About this task: With the line that contains "You are a computer-use agent. The width" as the final line, return every line from the start of the data below exactly.

### Data supplied ###

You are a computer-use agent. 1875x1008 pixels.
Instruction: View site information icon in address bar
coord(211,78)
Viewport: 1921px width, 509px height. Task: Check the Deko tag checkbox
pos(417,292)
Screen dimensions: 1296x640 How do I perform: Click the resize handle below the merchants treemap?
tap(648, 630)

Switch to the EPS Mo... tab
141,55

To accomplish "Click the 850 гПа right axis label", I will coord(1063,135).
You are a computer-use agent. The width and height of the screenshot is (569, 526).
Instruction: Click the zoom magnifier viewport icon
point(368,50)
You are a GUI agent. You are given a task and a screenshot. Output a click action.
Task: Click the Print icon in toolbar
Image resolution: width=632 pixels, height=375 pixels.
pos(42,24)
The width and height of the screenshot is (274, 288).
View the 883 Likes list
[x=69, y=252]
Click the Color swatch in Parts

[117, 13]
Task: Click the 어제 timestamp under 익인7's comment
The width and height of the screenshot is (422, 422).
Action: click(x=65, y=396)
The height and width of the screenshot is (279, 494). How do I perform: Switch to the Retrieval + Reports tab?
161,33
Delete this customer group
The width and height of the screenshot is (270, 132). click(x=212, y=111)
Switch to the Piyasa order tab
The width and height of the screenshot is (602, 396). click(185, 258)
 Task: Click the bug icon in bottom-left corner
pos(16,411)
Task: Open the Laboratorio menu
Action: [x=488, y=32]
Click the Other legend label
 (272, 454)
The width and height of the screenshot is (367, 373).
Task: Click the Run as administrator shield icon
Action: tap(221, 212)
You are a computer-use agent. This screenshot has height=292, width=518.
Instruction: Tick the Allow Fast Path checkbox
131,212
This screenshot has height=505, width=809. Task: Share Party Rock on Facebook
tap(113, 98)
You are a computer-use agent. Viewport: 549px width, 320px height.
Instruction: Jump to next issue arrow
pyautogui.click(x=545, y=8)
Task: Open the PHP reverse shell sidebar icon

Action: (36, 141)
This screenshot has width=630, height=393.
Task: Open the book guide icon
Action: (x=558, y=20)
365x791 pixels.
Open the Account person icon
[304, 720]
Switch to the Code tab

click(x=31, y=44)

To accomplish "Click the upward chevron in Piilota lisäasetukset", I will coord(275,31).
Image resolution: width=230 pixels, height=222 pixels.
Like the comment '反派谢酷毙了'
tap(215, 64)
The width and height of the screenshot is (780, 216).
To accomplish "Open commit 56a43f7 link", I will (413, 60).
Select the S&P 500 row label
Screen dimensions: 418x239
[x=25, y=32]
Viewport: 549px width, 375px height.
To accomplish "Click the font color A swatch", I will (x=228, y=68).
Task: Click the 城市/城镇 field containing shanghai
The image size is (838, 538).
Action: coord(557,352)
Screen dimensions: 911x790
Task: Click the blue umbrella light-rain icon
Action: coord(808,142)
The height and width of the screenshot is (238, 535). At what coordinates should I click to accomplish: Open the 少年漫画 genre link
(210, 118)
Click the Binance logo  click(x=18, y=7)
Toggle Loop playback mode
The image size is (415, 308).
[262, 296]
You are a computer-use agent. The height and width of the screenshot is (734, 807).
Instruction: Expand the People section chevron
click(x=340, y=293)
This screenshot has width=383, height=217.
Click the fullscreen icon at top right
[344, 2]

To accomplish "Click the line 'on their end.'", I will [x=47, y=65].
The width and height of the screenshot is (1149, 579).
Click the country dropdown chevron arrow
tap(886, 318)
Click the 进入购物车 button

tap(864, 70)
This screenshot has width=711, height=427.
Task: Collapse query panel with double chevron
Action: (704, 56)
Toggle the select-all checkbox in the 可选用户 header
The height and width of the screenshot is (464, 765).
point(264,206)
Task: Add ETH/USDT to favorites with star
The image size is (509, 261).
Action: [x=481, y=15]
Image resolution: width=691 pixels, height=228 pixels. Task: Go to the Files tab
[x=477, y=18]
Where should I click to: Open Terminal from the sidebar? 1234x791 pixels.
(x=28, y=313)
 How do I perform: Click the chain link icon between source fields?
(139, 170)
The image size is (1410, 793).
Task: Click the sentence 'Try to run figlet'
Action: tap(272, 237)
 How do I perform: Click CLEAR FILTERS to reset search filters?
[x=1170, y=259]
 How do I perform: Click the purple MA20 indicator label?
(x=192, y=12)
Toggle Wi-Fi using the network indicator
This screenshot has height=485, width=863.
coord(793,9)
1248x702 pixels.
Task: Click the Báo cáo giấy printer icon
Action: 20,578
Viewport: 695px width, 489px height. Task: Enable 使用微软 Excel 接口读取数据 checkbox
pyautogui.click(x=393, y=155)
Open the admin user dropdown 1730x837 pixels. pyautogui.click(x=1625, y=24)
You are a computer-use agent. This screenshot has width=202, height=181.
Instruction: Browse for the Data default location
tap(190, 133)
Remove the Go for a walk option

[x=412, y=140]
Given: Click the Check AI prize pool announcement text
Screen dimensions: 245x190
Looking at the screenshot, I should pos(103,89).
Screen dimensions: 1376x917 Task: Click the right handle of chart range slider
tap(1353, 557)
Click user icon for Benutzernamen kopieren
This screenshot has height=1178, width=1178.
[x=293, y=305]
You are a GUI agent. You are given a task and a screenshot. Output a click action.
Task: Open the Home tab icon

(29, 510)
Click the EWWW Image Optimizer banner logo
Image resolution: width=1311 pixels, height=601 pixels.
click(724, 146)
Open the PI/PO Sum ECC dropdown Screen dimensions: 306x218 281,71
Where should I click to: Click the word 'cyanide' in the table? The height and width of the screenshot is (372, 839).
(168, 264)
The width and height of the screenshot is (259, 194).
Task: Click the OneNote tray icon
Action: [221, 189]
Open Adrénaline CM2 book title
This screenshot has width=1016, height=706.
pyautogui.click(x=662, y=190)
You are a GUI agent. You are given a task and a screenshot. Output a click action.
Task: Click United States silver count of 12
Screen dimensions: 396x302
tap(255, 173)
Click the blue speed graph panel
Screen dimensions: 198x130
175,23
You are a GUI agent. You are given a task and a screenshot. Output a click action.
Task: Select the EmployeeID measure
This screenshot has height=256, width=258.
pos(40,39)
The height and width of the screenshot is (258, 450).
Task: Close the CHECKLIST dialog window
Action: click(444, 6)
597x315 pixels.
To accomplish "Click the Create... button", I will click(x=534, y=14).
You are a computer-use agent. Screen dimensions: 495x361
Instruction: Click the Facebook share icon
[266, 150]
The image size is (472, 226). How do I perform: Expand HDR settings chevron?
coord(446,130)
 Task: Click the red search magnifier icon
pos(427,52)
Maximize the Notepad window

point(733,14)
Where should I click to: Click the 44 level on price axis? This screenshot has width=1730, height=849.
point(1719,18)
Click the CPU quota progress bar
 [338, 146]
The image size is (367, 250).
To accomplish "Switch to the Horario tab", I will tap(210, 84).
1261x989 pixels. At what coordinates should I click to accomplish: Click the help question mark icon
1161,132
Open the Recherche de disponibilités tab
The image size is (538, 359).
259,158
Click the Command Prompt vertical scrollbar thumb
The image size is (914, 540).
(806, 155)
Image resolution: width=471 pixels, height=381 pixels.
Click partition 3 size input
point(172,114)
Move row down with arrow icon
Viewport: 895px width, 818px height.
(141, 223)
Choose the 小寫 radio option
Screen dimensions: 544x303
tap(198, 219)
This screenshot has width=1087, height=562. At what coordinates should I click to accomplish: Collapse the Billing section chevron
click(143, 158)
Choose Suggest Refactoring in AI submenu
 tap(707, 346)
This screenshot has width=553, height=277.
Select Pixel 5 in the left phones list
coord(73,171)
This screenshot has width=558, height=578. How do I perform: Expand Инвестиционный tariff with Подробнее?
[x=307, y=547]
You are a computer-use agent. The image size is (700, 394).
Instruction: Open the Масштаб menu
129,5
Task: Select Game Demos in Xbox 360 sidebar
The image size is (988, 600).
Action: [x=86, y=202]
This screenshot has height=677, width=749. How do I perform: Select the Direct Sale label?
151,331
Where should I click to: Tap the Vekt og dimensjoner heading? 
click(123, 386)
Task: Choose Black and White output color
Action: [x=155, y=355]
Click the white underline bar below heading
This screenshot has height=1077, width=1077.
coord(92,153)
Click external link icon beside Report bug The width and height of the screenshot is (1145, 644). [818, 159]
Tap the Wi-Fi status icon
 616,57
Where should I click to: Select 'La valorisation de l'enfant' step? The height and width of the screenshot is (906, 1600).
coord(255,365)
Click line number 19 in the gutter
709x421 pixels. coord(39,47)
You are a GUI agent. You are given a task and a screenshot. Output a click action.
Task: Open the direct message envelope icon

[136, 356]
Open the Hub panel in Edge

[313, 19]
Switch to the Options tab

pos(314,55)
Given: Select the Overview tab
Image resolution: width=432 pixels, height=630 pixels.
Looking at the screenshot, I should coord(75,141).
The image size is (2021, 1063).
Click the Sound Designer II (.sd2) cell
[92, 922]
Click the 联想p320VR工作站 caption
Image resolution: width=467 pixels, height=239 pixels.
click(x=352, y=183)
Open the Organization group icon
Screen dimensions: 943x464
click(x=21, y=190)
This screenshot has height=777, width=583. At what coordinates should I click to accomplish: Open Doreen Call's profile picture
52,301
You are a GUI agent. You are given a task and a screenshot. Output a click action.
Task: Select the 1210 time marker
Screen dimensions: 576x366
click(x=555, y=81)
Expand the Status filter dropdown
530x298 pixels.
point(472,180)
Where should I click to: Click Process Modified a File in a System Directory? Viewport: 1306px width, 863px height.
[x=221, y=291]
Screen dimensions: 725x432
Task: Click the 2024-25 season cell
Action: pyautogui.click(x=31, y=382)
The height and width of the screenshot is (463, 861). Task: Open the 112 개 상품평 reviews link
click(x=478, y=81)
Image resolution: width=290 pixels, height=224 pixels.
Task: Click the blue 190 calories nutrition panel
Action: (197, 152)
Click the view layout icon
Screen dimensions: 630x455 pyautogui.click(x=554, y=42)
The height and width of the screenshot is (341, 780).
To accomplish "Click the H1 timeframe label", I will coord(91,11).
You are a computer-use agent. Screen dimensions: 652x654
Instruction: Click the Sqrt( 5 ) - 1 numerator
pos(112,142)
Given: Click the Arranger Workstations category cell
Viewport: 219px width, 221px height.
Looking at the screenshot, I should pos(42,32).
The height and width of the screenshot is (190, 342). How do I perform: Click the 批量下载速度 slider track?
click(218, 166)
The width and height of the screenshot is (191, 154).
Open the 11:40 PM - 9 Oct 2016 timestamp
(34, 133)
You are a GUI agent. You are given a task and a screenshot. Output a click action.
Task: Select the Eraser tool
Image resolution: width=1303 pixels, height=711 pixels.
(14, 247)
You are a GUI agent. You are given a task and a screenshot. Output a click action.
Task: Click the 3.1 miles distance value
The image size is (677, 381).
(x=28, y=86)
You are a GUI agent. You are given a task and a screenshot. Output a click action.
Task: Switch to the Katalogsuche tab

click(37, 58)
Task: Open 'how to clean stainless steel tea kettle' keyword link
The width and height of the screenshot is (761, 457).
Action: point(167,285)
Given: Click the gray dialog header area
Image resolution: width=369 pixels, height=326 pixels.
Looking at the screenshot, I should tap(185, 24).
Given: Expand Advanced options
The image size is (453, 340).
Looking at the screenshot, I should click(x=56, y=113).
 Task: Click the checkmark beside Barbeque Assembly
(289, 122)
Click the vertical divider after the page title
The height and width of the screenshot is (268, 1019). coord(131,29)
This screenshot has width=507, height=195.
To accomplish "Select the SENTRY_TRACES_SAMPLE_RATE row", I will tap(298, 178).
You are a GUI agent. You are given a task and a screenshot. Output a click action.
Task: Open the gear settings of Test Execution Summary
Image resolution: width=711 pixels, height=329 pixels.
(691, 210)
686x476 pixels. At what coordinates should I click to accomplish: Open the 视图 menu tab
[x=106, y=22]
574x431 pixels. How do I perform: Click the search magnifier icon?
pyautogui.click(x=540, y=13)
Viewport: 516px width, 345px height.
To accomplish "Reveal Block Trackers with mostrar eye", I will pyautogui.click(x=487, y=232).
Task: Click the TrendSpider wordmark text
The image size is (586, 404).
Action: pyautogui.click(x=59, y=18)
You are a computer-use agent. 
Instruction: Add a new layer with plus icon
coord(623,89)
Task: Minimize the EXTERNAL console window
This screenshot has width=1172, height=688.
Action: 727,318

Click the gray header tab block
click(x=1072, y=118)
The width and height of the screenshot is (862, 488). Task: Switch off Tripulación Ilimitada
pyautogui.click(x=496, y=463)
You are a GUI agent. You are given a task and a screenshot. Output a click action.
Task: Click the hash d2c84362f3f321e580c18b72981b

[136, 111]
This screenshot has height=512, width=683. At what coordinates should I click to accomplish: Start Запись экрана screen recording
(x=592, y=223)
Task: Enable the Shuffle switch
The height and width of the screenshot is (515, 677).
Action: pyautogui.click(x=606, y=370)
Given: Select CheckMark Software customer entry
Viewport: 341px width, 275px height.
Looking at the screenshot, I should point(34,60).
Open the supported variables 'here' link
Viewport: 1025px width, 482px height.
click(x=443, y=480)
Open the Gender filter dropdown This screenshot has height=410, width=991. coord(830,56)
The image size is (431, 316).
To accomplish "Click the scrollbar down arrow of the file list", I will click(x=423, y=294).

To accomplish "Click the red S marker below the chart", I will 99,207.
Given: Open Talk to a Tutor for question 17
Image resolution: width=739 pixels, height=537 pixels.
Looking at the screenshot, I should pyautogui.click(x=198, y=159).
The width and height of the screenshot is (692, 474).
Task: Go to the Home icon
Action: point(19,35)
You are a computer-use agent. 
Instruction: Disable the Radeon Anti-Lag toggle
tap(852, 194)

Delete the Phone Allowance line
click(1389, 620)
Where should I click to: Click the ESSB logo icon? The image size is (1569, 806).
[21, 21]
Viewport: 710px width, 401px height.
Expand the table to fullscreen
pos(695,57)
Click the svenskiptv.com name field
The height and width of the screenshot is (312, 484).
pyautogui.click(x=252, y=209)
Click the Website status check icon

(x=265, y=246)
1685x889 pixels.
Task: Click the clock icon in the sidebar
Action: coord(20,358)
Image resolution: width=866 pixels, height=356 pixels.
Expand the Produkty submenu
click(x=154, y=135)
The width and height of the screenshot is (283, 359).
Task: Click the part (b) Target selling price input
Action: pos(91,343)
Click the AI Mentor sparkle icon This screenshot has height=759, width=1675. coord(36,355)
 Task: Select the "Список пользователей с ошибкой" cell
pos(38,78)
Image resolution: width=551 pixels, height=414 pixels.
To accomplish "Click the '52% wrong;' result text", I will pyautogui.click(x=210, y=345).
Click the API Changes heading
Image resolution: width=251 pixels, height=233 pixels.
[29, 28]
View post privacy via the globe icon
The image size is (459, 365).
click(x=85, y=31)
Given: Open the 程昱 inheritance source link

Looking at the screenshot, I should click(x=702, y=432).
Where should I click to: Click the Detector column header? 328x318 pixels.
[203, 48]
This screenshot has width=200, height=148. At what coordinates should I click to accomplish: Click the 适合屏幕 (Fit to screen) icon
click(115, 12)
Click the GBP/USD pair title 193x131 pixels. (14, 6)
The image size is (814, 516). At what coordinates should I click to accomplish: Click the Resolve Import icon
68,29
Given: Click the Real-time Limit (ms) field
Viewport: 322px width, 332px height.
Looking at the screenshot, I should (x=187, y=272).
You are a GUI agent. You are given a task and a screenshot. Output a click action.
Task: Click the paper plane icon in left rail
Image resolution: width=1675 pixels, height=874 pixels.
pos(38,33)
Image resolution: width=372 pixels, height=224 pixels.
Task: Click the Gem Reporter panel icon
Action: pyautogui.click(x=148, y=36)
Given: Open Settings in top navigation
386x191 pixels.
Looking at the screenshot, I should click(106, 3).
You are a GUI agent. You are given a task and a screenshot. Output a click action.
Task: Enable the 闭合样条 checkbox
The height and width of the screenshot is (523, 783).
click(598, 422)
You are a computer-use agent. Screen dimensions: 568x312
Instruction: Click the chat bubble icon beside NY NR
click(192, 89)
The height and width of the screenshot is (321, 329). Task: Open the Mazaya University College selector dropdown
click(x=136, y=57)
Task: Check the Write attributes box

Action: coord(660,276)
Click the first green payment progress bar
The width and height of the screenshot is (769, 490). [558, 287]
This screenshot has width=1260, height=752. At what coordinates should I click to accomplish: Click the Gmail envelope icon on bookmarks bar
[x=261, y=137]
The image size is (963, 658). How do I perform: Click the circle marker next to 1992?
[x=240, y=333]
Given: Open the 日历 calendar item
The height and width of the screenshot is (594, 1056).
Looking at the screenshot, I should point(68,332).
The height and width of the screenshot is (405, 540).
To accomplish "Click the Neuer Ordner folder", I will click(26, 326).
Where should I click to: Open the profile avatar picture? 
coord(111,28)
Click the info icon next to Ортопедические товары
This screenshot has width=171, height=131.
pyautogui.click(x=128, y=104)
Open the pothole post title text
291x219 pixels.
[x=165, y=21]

###

Output for this task:
You are a computer-use agent. 1875x1008 pixels.
Instruction: View site information icon in address bar
coord(211,78)
Viewport: 1921px width, 509px height. Task: Check the Deko tag checkbox
pos(417,292)
Screen dimensions: 1296x640 How do I perform: Click the resize handle below the merchants treemap?
tap(648, 630)

Switch to the EPS Mo... tab
141,55

To accomplish "Click the 850 гПа right axis label", I will coord(1063,135).
You are a computer-use agent. The width and height of the screenshot is (569, 526).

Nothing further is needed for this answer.